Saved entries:
::::
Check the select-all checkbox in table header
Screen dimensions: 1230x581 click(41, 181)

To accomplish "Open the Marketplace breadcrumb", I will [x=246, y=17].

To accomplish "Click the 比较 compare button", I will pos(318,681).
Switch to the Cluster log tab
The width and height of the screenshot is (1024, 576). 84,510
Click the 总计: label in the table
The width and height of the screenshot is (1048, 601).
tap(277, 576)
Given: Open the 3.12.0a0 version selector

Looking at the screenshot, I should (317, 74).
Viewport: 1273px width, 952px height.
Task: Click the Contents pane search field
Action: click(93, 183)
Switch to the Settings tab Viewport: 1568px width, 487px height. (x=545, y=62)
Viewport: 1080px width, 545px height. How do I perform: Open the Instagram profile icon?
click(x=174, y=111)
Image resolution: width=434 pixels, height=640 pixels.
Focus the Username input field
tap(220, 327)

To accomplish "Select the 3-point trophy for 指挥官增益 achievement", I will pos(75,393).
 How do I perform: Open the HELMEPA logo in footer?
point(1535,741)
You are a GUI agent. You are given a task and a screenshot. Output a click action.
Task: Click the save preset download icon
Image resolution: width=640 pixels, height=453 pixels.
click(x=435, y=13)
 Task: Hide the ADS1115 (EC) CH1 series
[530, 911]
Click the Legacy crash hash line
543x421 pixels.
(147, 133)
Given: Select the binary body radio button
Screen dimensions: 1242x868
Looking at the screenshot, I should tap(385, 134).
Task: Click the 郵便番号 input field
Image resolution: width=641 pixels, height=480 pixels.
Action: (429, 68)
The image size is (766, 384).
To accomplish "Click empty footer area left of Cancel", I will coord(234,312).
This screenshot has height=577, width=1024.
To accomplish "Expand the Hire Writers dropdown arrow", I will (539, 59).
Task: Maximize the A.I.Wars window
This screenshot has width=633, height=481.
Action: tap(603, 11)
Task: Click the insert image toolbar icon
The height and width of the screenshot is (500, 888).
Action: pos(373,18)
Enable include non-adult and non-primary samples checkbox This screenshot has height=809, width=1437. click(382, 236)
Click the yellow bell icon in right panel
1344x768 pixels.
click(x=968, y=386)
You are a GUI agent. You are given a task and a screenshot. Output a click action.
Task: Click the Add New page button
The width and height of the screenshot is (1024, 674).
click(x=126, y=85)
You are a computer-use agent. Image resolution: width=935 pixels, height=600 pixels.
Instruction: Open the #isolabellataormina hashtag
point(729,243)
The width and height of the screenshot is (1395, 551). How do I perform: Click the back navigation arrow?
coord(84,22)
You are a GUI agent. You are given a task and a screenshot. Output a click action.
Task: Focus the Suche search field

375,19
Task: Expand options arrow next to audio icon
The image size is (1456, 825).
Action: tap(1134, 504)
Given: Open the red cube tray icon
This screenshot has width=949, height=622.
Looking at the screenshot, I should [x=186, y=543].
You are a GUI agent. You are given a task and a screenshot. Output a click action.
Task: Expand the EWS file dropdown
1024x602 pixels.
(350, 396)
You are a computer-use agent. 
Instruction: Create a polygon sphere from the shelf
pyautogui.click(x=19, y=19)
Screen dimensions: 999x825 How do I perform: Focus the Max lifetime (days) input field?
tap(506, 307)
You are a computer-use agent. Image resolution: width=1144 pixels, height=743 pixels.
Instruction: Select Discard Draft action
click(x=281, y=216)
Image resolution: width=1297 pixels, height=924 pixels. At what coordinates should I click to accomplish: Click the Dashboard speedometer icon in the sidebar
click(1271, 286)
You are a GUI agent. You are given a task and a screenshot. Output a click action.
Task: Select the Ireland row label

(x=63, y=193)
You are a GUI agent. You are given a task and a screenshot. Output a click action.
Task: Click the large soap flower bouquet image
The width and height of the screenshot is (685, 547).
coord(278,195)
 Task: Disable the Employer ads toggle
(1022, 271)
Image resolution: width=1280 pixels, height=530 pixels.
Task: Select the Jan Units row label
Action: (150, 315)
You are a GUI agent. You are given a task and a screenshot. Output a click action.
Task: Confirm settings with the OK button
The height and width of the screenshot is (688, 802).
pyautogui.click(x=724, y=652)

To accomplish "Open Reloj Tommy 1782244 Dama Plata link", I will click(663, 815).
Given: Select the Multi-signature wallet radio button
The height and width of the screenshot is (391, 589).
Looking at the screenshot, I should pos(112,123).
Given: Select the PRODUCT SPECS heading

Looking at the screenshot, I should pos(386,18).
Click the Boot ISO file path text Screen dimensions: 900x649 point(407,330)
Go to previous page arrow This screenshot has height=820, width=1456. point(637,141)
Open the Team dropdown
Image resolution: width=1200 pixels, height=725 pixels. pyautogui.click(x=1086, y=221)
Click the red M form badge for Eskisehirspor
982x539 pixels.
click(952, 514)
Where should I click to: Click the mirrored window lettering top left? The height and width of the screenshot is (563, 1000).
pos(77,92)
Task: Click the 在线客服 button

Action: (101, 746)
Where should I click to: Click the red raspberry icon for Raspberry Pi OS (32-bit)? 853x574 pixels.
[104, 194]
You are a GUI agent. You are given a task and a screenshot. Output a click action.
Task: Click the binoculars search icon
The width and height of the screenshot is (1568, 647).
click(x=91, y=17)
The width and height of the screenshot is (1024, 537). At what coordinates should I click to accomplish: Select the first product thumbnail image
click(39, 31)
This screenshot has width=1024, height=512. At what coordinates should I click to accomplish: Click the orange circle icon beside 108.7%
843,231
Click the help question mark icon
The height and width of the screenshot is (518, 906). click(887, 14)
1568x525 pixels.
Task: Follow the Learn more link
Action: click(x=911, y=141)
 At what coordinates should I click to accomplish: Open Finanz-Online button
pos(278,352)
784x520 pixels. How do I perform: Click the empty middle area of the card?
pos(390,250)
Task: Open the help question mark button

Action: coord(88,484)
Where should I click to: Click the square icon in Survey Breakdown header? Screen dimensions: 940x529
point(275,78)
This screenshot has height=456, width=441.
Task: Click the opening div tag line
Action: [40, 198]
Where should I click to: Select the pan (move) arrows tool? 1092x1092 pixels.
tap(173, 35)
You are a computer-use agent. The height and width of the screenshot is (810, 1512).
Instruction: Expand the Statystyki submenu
::::
Take the entries above and copy out all lines with the string "computer".

You are a computer-use agent. Image resolution: width=935 pixels, height=600 pixels.
You are a computer-use agent. 
You are a computer-use agent. Image resolution: width=1144 pixels, height=743 pixels.
You are a computer-use agent. The height and width of the screenshot is (810, 1512).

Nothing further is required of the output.